▶ [EXERCISE AIM]: Print every line of the listing below, starting with the line that holds "This screenshot has height=853, width=1096." and going on through the line that holds "Select the 12月02日 date button", both included, and print nothing else.
* * *
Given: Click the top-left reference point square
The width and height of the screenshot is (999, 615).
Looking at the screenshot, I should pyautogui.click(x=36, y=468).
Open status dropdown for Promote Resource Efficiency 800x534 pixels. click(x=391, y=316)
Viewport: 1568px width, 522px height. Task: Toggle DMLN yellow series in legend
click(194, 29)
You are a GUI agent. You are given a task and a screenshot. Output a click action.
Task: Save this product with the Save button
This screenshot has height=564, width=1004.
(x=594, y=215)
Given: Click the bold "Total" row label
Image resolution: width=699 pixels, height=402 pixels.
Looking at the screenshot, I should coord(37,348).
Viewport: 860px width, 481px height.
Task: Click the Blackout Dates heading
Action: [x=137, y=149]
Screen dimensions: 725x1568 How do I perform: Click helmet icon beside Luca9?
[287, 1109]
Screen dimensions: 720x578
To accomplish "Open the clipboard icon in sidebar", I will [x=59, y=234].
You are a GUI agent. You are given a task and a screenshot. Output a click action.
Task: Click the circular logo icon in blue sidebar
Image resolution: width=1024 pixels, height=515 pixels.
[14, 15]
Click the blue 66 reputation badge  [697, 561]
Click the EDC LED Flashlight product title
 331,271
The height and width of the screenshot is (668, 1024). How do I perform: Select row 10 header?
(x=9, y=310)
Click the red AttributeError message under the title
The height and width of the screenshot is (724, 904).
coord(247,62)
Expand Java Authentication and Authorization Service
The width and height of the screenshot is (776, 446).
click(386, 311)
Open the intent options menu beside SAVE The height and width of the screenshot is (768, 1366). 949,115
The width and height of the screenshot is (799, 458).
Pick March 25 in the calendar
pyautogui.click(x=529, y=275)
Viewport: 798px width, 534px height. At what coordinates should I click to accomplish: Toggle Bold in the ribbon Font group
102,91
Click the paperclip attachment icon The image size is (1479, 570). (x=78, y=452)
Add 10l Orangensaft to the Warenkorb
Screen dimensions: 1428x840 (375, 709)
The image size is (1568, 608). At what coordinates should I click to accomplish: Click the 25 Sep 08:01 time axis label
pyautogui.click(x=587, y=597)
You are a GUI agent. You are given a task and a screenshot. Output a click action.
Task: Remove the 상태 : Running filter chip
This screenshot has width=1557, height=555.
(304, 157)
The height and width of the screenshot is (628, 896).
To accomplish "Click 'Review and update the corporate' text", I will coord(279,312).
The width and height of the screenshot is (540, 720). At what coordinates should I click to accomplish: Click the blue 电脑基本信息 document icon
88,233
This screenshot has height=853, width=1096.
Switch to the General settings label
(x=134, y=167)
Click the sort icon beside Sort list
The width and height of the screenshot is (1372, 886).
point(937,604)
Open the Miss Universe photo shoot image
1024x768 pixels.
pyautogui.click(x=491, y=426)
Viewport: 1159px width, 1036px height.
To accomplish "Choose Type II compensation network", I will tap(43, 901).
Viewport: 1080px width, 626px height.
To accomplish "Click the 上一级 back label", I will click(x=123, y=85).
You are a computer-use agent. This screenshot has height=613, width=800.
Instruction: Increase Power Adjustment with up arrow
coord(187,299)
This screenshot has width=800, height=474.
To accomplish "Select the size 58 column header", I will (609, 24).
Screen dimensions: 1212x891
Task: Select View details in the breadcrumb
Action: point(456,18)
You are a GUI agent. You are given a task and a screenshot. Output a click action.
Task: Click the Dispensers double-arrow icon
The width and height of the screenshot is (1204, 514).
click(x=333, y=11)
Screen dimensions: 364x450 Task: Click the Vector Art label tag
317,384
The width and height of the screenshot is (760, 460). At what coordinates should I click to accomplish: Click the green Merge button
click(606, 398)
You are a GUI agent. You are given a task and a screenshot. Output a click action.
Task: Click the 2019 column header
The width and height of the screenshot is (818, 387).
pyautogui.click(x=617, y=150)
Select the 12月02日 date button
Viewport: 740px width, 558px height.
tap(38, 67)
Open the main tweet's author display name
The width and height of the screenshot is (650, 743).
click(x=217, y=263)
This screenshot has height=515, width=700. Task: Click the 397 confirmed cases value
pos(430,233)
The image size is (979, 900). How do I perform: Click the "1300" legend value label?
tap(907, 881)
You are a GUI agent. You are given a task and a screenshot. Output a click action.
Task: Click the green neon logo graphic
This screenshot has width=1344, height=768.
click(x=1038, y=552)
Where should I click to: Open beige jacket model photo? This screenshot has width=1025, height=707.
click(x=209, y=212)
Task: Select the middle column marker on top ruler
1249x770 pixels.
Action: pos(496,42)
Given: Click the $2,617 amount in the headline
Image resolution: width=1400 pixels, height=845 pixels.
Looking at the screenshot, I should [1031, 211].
* * *
▶ [TASK OUTPUT]:
This screenshot has height=853, width=1096.
Switch to the General settings label
(x=134, y=167)
Click the sort icon beside Sort list
The width and height of the screenshot is (1372, 886).
point(937,604)
Open the Miss Universe photo shoot image
1024x768 pixels.
pyautogui.click(x=491, y=426)
Viewport: 1159px width, 1036px height.
To accomplish "Choose Type II compensation network", I will tap(43, 901).
Viewport: 1080px width, 626px height.
To accomplish "Click the 上一级 back label", I will click(x=123, y=85).
You are a computer-use agent. This screenshot has height=613, width=800.
Instruction: Increase Power Adjustment with up arrow
coord(187,299)
This screenshot has width=800, height=474.
To accomplish "Select the size 58 column header", I will (609, 24).
Screen dimensions: 1212x891
Task: Select View details in the breadcrumb
Action: point(456,18)
You are a GUI agent. You are given a task and a screenshot. Output a click action.
Task: Click the Dispensers double-arrow icon
The width and height of the screenshot is (1204, 514).
click(x=333, y=11)
Screen dimensions: 364x450 Task: Click the Vector Art label tag
317,384
The width and height of the screenshot is (760, 460). At what coordinates should I click to accomplish: Click the green Merge button
click(606, 398)
You are a GUI agent. You are given a task and a screenshot. Output a click action.
Task: Click the 2019 column header
The width and height of the screenshot is (818, 387).
pyautogui.click(x=617, y=150)
Select the 12月02日 date button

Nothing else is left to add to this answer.